As you get fitter and stronger, you may get faster at completing your reps, but make sure you focus on performing each rep with perfect form every time. If you don’t, you’re only cheating yourself.
How to perform this abs circuit | V-Sits
The v-sit requires reasonable core strength to be properly executed. It hits the abdominal groups from both angles for maximum impact.
1: In this exercise, you bring your torso and extended legs off the ground so your body forms a ‘V’ shape, with your arms in front of you at the top of the movement.
If you are a beginner, modify the v-sit by using some momentum from your hands to fire you up off the ground.
2: You need to keep your back straight and your head and neck in a neutral position at all times to maintain good form. Breathe out as you lift your torso, using only your abdominal strength, and then slowly return to the starting position.
Just think of the gains – breath and repeat!
How to perform this abs circuit | Kettlebell Windmills
This full-body movement is one of the best core exercises and will work your core from every angle!
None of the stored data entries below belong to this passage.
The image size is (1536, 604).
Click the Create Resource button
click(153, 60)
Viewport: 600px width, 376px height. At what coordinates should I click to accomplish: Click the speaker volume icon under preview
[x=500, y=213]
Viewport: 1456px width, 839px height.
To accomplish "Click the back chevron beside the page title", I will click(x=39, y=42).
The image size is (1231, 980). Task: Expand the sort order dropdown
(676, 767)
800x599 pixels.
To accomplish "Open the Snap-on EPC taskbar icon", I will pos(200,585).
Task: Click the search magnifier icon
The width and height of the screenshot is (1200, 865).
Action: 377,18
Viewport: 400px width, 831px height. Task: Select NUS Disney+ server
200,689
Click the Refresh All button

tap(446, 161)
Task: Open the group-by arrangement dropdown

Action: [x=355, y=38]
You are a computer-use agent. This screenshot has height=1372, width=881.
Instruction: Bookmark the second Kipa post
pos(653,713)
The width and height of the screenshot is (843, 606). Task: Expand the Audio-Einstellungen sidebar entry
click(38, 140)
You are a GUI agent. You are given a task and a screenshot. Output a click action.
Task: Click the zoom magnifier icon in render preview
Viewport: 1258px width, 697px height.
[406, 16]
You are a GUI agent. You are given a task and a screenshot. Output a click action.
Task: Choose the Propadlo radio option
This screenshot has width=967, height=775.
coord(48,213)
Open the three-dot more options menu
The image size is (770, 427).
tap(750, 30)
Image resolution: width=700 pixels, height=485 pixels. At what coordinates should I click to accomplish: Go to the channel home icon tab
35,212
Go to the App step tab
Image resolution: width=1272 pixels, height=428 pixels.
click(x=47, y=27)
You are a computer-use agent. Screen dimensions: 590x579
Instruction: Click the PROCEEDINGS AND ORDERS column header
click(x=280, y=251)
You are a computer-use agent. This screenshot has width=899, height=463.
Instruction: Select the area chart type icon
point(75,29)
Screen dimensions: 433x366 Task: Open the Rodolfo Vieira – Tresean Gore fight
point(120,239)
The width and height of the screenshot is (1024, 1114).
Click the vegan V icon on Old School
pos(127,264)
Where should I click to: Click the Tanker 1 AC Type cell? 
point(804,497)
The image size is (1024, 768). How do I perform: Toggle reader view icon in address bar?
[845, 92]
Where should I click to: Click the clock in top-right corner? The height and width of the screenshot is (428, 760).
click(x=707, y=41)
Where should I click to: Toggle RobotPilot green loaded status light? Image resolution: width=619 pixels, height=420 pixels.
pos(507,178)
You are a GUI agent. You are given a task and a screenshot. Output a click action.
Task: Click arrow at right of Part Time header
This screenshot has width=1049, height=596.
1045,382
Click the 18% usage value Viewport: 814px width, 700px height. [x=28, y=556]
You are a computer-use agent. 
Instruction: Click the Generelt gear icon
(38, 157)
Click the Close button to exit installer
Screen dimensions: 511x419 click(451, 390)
To protect our backs, the core stabilizes. Being in motion while you perform this movement while keeping shoulders stable means our core is working even harder to control the body.
1: Place a kettlebell in front of your foot and clean and press it overhead.
2: Keeping the kettlebell locked out overhead at all times, push your hips out to the side in the direction of the locked-out kettlebell, moving towards the floor with your free hand and side of your body.
3: Take it slowly and tense your core as you go. To maintain balance, keep your eyes looking up at the kettlebell overhead as you travel down towards the floor. Pause for a second when you reach the ground and reverse the motion back to the starting position in a slow and controlled movement.
Hold your nerve (and core) for this all-over kettlebell power play.
How to perform this abs circuit | Hollow body hold
The hollow hold keeps the center of your body still. A strong, stable core allows you to generate powerful movements with your upper and lower body while keeping your back free from injury or pain. Mastering the hollow hold can form the basics to many advanced gymnastics and calisthenics movements.
1: Lie on your back facing the ceiling and assume a dead-bug position: legs together, hips and knees bent at 90 degrees, and arms extended out in front of you towards the ceiling.
2: Lift your shoulder blades off the floor and engage your core to press your lower back firmly into the floor. Keeping your head and shoulders lifted off the floor, lower your arms straight overhead as you simultaneously straighten and lower your legs.
3: Hold this position, breathing with deep, smooth breaths.
Mastering this will power-up all your other lifts.
And that’s it!
Three movements, for six rounds, three times a week.
Whether you need to be beach-ready, pool-ready, or even garden-ready, this 20-min ab workout will help you achieve envy-inducing abs and a strong core to boot.